One problem is that the density of the intermediate results will increase from pass to pass, since performing wavelet decomposition on sparse data usually results in more nonzero coefficients. This may cause to processing more and more entries from pass to pass, even though a lot of entries are very small in magnitude. The natural solution to is truncation (it is reasonable because it is in line with the wavelet decomposition method itself, that is, the most significant wavelet coefficients contribute the most to the reconstruction of the original signal). However, it is too expensive to do truncation after all intermediate entries are written out in a multipass process. Instead truncation is done in each pass via an on-line statistical learning process.

 
After the original data is preprocessed, the result should be much smaller so it fits in one or a small number of disk blocks, depending upon the desired accuracy for the queries. Thus, given the storage limitations for the compact data cube, it is possible to keep only a certain number of wavelet coefficients. The process of determining which are the best coefficients to keep, so as to minimize the error of approximation is called thresholding. The paper suggests several ways to measure the error of approximation for individual queries. Once it is done, a norm to measure the error of a collection of queries should be obtained. The chosen ranking process applied in the paper is a combination of the 2-norm and weight function, which is proven to estimate the contribution of each coefficient to a range-sum query (class of aggregation queries which are defined by summing up contiguous domain range of some of the attributes).
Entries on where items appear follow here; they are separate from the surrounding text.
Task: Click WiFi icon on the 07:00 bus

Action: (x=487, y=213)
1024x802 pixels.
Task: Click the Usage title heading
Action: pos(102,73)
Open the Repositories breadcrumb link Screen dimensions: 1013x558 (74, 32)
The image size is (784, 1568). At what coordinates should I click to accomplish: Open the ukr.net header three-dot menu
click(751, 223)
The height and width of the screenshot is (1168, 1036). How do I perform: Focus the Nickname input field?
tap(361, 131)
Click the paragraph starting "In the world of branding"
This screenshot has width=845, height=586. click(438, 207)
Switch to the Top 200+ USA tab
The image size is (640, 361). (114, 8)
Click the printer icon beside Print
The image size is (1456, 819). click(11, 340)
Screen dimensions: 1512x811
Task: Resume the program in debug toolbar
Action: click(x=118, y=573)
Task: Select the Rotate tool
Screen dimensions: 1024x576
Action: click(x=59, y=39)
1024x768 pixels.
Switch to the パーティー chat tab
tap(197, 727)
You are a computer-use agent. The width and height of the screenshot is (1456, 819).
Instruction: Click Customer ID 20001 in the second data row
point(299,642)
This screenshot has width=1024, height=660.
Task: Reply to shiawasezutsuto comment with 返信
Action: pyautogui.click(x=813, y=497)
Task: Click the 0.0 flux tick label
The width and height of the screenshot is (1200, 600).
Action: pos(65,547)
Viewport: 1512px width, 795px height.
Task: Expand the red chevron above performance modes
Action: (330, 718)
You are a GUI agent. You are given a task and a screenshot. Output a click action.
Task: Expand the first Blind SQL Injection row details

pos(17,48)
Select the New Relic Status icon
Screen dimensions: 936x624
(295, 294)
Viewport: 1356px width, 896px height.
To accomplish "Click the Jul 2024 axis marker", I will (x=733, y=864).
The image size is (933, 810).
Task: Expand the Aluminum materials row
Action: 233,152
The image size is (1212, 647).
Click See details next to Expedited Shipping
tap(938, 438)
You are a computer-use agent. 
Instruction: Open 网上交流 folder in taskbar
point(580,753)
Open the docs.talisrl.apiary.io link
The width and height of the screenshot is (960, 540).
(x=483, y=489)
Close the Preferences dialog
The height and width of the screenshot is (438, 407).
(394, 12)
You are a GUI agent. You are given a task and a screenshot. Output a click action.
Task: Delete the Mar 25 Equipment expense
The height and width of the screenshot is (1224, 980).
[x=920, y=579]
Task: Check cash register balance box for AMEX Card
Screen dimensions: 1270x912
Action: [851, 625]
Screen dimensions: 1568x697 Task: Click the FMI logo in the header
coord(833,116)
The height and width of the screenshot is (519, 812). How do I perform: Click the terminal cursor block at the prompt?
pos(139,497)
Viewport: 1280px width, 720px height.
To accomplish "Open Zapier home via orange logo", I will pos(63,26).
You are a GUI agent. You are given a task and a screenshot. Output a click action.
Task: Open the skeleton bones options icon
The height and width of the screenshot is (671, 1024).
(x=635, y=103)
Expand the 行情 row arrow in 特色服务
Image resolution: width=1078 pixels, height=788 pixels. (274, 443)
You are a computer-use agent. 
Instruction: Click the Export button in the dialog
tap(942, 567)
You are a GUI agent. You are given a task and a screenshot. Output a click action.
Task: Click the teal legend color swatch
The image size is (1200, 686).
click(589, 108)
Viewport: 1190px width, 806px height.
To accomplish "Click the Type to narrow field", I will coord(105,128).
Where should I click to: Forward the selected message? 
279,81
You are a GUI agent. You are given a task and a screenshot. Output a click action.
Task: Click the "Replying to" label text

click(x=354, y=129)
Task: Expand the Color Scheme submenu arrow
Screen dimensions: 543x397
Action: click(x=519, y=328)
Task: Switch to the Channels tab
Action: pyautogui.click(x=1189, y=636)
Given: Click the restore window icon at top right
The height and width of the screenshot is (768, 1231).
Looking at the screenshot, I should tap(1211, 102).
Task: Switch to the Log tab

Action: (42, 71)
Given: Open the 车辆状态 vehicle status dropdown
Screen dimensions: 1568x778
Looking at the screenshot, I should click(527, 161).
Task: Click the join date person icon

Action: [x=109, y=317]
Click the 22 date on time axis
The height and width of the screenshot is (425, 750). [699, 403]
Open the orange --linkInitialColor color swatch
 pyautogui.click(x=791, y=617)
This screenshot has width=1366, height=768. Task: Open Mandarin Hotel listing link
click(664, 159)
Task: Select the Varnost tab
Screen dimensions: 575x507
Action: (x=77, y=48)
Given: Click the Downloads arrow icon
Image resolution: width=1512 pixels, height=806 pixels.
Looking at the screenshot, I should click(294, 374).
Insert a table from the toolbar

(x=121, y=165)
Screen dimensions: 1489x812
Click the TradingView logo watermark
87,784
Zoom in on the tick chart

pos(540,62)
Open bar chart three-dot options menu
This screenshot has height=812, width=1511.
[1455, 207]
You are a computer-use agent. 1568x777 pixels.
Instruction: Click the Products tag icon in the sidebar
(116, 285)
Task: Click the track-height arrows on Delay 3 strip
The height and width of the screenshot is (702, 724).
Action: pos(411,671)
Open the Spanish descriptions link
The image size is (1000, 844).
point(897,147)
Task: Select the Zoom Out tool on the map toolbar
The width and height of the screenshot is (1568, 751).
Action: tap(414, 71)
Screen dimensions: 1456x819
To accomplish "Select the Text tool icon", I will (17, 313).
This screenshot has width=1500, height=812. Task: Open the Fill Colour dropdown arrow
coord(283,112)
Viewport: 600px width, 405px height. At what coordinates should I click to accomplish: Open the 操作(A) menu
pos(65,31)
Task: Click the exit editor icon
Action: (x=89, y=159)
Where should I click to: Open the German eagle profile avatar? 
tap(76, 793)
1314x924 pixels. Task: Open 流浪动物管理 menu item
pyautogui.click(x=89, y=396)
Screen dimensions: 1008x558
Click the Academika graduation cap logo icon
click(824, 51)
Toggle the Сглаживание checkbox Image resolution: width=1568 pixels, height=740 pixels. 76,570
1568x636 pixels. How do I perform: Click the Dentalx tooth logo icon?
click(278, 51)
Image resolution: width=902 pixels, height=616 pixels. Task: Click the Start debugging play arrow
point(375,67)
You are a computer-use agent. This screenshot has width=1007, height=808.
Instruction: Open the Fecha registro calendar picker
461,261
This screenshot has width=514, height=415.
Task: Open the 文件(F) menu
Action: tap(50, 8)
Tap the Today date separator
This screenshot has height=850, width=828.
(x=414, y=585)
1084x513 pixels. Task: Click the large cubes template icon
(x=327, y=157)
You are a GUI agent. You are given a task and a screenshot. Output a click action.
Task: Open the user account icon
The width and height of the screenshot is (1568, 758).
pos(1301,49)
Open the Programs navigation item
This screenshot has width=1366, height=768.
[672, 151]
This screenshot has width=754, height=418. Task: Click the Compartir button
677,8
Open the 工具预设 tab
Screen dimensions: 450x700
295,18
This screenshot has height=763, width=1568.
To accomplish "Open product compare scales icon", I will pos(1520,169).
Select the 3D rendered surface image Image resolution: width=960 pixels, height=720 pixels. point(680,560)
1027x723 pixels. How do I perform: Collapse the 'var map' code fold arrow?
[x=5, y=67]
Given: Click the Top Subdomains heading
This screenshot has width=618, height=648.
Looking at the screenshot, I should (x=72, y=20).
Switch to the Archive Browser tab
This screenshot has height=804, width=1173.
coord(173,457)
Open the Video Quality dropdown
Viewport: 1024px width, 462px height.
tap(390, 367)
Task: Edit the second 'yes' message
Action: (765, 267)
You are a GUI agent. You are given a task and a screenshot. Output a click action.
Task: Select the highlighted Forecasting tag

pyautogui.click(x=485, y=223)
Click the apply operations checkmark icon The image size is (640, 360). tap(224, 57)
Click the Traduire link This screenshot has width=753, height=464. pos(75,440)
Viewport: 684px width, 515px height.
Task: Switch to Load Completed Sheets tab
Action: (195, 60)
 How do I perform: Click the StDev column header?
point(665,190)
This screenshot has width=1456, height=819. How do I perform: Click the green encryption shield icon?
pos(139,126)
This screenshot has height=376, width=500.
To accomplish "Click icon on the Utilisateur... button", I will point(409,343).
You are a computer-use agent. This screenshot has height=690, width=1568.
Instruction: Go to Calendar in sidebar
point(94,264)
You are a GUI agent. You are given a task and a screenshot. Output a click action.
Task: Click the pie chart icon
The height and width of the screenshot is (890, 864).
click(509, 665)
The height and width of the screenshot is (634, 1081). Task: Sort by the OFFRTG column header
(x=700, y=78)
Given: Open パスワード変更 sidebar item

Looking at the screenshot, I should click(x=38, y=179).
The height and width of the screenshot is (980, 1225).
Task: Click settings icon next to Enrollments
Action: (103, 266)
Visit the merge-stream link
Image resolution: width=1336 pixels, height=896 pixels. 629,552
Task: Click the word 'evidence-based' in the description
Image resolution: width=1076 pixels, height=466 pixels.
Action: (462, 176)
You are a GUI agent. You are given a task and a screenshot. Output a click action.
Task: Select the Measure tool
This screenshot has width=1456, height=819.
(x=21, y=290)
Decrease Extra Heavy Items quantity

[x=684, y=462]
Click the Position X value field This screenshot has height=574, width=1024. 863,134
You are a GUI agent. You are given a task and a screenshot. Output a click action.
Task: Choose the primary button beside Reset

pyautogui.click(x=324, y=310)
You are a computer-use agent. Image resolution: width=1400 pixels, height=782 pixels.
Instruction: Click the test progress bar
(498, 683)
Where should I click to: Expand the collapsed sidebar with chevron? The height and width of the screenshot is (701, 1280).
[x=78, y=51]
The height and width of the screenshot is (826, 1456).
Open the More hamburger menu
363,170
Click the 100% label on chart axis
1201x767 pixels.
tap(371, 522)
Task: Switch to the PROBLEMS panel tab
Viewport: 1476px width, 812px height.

In the on-line phase, for any given query, the compact data cube is consulted to give an approximate answer in one I/O or a small number of I/Os.
To fully understand the on-line query processing algorithm, the relationship between wavelet coefficients and a range-sum query are examined using the error tree structure. The error tree is built based upon the wavelet transform procedure. It is a bottom-up process, where each internal node is associated with a wavelet coefficient value, and each leaf is associated with an original signal value. The construction of the error tree exactly mirrors the wavelet transform procedure. It is proven that the reconstruction of any signal value depends only upon the values of those internal nodes along the path from the corresponding leaf to the root. This leads to the construction (and also complexity evaluation) of the on-line query algorithm, according to the first coefficients which contribute to the range sum query.

Results and Conclusions

Experiments show that the compact data cube provides excellent approximation for on-line range-sum queries with limited space usage and little computational cost. The paper describes the full algorithm in a very clear and consistent way. Most of the theorem are proven using lemmas or are justified using the former paper of the same authors. The improvements achieved are well explained and evaluated in terms of complexity, sometimes even compared to results of other known models.

Future Work

Future development of this approach is possible in many directions. One way, is the use of special transform for further improvements in relative accuracy (it is possible that such transform are effective mainly in lower dimensions). Other possible improvements can be obtained by quantizing the wavelet coefficients and entropy encoding of the quantized coefficients. Even, new dynamic efficient algorithms are being evolved for maintaining the compact data cube, when the underlying raw data is changed.